We also need to deal with the elephant in the room: Racism. As a pastor friend of mine has said, racism hasn’t disappeared now that the Ku Klux Klan has been publicly exposed — it’s simply traded sheets and hoots for suits and ties. (See “institutional racism”.)

Religious freedom/liberty. The culture war is the biggest, most meaningless distraction imaginable. It is by no means what Jesus had in mind when he said he came to knit us together into a single human family. But the evangelical Christian community continues to have a fetish for stirring this particular pot with the notion that their faith and spirituality are somehow in jeopardy — and that the First Amendment suddenly, 200-plus years on, isn’t up to the task of protecting them from the liberal bogeymen who want to force them to bake gay wedding cakes, among other horrors.

Here in Georgia, we have a state senator who says he’ll introduce legislation this year to protect Christians in government and business. From what, exactly? I’m sure he’s not intentionally leaving out Muslims, interracial couples, the divorced (and the remarried), the unbaptized who need state services, alcoholics… Or is he? But we collectively seem destined and determined to waste another legislative session and the requisite resources debating the finer points of such proposed legislation when in metro Atlanta alone tonight, there will be more than 10,000 people who need shelter in a city where the number of beds awaiting them numbers far fewer than that.

So now you have a sense of what I’m praying over as we enter the new year. I invite you to join me. And let’s hope that a year from now, we have a very different list of things to take to God.

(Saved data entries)
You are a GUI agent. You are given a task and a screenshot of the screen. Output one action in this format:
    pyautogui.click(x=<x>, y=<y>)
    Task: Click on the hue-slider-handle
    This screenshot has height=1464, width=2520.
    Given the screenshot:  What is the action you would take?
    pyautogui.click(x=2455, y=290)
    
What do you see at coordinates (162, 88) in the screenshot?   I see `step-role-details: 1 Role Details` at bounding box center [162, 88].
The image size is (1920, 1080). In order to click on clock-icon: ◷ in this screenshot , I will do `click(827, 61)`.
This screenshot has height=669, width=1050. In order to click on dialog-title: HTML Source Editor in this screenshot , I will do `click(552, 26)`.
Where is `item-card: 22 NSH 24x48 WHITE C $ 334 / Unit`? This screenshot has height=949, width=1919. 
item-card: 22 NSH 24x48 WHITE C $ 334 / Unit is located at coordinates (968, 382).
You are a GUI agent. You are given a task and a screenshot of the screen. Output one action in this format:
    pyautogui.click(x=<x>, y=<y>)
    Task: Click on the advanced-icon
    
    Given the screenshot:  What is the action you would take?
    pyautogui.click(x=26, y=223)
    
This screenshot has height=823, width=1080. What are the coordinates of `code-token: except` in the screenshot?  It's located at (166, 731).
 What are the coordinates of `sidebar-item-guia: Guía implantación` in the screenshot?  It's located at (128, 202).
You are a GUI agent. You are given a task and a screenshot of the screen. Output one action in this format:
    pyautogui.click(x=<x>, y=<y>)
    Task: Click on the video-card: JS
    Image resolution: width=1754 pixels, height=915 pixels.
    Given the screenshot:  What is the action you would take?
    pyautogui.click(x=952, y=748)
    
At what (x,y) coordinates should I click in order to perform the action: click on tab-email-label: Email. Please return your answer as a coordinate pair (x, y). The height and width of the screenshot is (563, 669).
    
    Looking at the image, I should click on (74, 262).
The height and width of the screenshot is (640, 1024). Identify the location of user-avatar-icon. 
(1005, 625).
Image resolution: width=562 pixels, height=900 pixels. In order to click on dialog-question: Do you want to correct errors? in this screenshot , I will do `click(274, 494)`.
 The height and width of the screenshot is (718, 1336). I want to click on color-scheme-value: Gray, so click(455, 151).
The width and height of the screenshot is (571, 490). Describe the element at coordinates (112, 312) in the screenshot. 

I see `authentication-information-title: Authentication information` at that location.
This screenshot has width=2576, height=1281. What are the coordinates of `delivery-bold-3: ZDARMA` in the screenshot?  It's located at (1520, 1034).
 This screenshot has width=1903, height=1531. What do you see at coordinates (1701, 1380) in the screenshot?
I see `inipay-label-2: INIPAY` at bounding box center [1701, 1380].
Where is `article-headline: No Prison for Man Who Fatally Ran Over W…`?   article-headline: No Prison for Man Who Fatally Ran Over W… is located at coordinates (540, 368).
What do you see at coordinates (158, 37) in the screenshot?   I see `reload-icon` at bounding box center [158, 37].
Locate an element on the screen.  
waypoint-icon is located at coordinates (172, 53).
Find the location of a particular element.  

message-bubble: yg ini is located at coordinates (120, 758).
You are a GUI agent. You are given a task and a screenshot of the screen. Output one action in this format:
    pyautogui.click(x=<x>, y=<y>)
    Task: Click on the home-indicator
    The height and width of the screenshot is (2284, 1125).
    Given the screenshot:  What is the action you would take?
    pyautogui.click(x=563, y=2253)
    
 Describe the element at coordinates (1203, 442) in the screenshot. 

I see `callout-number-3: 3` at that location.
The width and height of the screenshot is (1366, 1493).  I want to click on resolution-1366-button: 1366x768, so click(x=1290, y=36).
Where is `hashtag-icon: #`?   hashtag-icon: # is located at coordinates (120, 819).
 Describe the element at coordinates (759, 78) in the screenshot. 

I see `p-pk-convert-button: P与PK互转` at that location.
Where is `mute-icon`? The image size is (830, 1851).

- YOUR TASKS
1. In the prayer passage, what does the Georgia state senator say he will introduce this year?
2. Copy the prayer passage from "Here in Georgia, we" to "to take to God.".

- SOLUTIONS TO THE TASKS
1. Legislation to protect Christians in government and business.

2.
Here in Georgia, we have a state senator who says he’ll introduce legislation this year to protect Christians in government and business. From what, exactly? I’m sure he’s not intentionally leaving out Muslims, interracial couples, the divorced (and the remarried), the unbaptized who need state services, alcoholics… Or is he? But we collectively seem destined and determined to waste another legislative session and the requisite resources debating the finer points of such proposed legislation when in metro Atlanta alone tonight, there will be more than 10,000 people who need shelter in a city where the number of beds awaiting them numbers far fewer than that.

So now you have a sense of what I’m praying over as we enter the new year. I invite you to join me. And let’s hope that a year from now, we have a very different list of things to take to God.